Pause and randomize. Add Space to toggle pause and r to reset:

julia
@kwdef mutable struct Life <: Model
    quit::Bool = false
    paused::Bool = false
    grid::Matrix{Bool} = rand(24, 80) .< 0.25
end

function Tachikoma.update!(m::Life, e::KeyEvent)
    e.key == :escape && (m.quit = true)
    e.key == :char && e.char == ' ' && (m.paused = !m.paused)
    e.key == :char && e.char == 'r' &&
        (m.grid .= rand(size(m.grid)...) .< 0.25)
end

Then guard the rule application with m.paused || in view.
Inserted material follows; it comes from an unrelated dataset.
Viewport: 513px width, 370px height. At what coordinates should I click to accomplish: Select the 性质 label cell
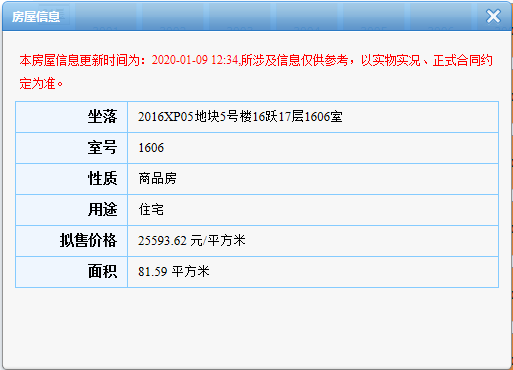pos(72,179)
Larger grid. Replace rand(24, 80) with rand(size...) .< 0.25 and let the grid auto-size to the terminal:

julia
function Tachikoma.view(m::Life, f::Frame)
    if size(m.grid) != (f.area.height, f.area.width)
        m.grid = rand(f.area.height, f.area.width) .< 0.25
    end
    # ... rest of view
end

Mouse interaction. Toggle cells on click by adding a MouseEvent handler:

julia
function Tachikoma.update!(m::Life, e::MouseEvent)
    if e.kind == :press && e.button == :left
        i, j = e.y, e.x
        if 1 <= i <= size(m.grid, 1) && 1 <= j <= size(m.grid, 2)
            m.grid[i, j] = !m.grid[i, j]
        end
    end
end

Higher resolution. Use a Canvas with braille dots (2×4 sub-cell resolution) for 8× more cells per terminal character. See the Graphics & Pixel Rendering guide.